The cylinder represents the body limited cylindrical to a surface with the bases in the form of a circle. This figure is formed by rotation of a rectangle round its pivot-center. Axial section - is the section passing through a cylindrical axis, it represents a rectangle with the parties equal to height of a cylinder and diameter of its basis.
Instruction
1. Statements of the problem when finding diagonal of axial section of a cylinder can be different. Attentively study the text of a task, note the known data.

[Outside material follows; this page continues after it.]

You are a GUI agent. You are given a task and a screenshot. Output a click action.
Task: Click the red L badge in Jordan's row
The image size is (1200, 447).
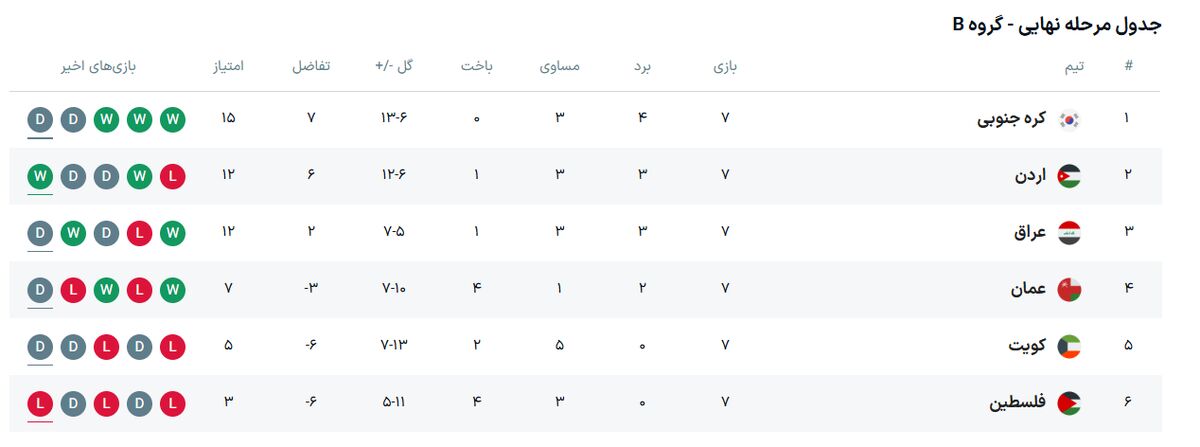[x=173, y=176]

2. Radius of the basis and height of a tsilindrayesla in your task are known such indicators as radius of a cylinder and its height, proceeding from it, find diagonal. As axial section is a rectangle with the parties which are equal to height of a cylinder and diameter of the basis, section diagonal - there is a hypotenuse of the rectangular triangles forming axial section. As legs in this case the radius of the basis and height of a cylinder act. On Pythagorean theorem (c2 = a2 + b2) find the diagonal of axial section: D = √〖 (4R 〗^2+H^2), where D – the diagonal of axial section of a cylinder, R – the radius of the basis, H – cylinder height.
3. Diameter of the basis and height of a tsilindrayesla diameter and height of a cylinder are equal in a task, before you axial section in the form of a square, the only difference of this condition from previous that it will be required to divide into the 2nd diameter of the basis. Further act according to Pythagorean theorem, as well as at the solution of the previous task.
4. Height and the area of a full surface to a tsilindraprochitayta attentively of a statement of the problem, with the known height and the area have to be given the hidden data, for example, the reservation that height is more than the radius of basis on 8 cm. In that case find radius from the specified area, then by means of radius calculate height, further on Pythagorean theorem – diameter of axial section: Sp = 2πRH+2πR^2 where Sp is the area of a full surface of a cylinder. From here remove a formula of finding of height through the area of a full surface of a cylinder, you remember that under this condition of H = 8R.H = (Sp - 2πR^2) / 2πR.